• WORK REQUEST: Report how many lines in the material hold the word "agent". No other content is required.

START RECORDS SHOWN

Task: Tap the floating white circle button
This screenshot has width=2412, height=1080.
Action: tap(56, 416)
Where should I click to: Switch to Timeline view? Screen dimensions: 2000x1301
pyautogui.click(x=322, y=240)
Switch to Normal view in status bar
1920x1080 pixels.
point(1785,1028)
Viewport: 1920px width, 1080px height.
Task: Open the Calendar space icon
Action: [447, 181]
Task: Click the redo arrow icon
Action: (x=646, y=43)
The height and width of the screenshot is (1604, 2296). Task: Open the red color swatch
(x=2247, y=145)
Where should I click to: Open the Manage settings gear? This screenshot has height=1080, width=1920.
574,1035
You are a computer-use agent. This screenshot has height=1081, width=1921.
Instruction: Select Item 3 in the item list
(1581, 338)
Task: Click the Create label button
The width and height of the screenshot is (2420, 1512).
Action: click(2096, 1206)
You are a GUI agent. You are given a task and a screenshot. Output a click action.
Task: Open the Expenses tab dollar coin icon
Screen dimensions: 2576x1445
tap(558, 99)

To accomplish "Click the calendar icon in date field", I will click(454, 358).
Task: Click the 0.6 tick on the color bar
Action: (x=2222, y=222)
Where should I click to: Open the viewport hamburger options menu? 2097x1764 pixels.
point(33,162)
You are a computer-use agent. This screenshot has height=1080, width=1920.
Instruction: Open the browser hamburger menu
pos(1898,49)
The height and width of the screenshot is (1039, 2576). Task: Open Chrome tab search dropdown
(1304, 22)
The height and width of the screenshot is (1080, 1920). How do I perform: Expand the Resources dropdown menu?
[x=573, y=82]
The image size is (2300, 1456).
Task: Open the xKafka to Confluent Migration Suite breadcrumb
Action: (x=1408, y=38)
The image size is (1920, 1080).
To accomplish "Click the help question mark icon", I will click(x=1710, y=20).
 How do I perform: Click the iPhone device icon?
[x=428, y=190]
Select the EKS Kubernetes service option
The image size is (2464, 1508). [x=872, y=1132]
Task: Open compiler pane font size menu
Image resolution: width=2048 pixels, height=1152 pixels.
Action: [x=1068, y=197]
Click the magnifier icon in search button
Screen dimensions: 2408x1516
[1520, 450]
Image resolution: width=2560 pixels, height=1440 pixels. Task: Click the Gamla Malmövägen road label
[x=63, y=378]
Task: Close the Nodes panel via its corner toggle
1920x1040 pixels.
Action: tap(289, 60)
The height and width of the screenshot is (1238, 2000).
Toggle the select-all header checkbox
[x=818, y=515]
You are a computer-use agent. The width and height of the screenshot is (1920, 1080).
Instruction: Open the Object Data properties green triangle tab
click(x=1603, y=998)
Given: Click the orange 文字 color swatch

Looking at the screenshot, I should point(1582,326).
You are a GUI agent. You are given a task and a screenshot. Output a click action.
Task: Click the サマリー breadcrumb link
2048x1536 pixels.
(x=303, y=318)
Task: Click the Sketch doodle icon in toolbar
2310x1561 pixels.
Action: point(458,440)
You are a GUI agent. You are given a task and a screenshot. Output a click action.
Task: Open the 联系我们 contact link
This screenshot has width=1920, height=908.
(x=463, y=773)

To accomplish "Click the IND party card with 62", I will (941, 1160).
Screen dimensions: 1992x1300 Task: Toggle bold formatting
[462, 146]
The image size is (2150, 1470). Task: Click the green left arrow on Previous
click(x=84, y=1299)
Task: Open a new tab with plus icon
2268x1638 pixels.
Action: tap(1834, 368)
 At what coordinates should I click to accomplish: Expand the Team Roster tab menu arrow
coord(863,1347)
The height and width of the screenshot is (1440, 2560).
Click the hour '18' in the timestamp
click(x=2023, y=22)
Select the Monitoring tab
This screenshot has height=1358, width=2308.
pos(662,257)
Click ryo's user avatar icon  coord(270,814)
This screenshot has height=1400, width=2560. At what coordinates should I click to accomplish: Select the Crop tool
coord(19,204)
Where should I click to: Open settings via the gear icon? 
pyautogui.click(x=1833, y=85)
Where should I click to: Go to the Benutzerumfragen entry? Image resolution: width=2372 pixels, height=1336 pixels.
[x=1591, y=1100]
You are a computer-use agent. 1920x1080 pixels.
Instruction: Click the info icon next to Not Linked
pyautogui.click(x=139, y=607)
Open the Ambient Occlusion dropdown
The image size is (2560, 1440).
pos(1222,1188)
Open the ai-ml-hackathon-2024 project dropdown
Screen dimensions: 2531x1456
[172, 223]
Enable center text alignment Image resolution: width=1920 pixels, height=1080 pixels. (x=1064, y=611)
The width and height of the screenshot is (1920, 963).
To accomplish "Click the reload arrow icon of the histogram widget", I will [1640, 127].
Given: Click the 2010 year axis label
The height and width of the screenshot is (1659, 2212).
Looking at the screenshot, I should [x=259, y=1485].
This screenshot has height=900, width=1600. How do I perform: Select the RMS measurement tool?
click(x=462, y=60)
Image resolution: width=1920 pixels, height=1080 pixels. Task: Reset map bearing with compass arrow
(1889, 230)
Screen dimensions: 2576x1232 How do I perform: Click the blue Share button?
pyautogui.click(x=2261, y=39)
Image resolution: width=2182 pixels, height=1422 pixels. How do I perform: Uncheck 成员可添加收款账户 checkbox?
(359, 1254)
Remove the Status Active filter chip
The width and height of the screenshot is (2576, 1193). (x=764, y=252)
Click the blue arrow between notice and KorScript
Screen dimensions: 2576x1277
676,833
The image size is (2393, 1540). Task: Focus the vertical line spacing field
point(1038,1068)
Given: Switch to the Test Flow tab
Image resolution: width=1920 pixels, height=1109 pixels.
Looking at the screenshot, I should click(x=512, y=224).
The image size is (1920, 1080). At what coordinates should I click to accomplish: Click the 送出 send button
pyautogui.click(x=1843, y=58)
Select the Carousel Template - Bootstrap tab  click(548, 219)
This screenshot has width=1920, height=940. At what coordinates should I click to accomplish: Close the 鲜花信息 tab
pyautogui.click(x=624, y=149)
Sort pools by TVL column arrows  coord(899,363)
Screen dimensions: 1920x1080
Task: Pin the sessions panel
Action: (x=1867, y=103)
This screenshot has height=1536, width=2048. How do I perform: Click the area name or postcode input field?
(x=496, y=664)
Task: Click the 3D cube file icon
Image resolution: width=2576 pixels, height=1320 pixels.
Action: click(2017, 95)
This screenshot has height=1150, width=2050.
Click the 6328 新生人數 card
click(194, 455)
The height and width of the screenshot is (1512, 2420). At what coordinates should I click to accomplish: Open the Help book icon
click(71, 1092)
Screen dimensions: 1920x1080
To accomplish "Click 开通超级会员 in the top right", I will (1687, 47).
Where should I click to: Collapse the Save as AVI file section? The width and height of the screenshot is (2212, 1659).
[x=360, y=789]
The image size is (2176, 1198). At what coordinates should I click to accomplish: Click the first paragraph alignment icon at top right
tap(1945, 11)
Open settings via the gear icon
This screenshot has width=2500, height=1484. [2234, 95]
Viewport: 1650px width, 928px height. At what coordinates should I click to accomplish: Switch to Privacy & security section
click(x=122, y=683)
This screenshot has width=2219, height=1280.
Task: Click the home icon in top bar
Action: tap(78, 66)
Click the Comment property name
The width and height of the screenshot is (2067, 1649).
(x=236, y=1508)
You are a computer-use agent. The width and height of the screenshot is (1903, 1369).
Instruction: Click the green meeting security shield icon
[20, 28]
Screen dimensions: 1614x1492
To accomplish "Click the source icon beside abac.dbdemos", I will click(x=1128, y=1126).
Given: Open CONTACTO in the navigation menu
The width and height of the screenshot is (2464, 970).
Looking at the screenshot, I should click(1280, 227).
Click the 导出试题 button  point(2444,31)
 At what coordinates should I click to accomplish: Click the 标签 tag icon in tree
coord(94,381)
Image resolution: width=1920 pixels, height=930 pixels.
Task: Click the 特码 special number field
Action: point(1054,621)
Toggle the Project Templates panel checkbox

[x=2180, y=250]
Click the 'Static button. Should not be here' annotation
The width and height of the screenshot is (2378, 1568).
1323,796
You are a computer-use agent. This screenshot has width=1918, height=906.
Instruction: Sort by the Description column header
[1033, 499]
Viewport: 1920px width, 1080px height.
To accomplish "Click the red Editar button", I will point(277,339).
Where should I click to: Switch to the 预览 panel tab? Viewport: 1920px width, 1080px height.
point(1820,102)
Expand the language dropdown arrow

END RECORDS SHOWN

• PROBLEM SOLUTION: 9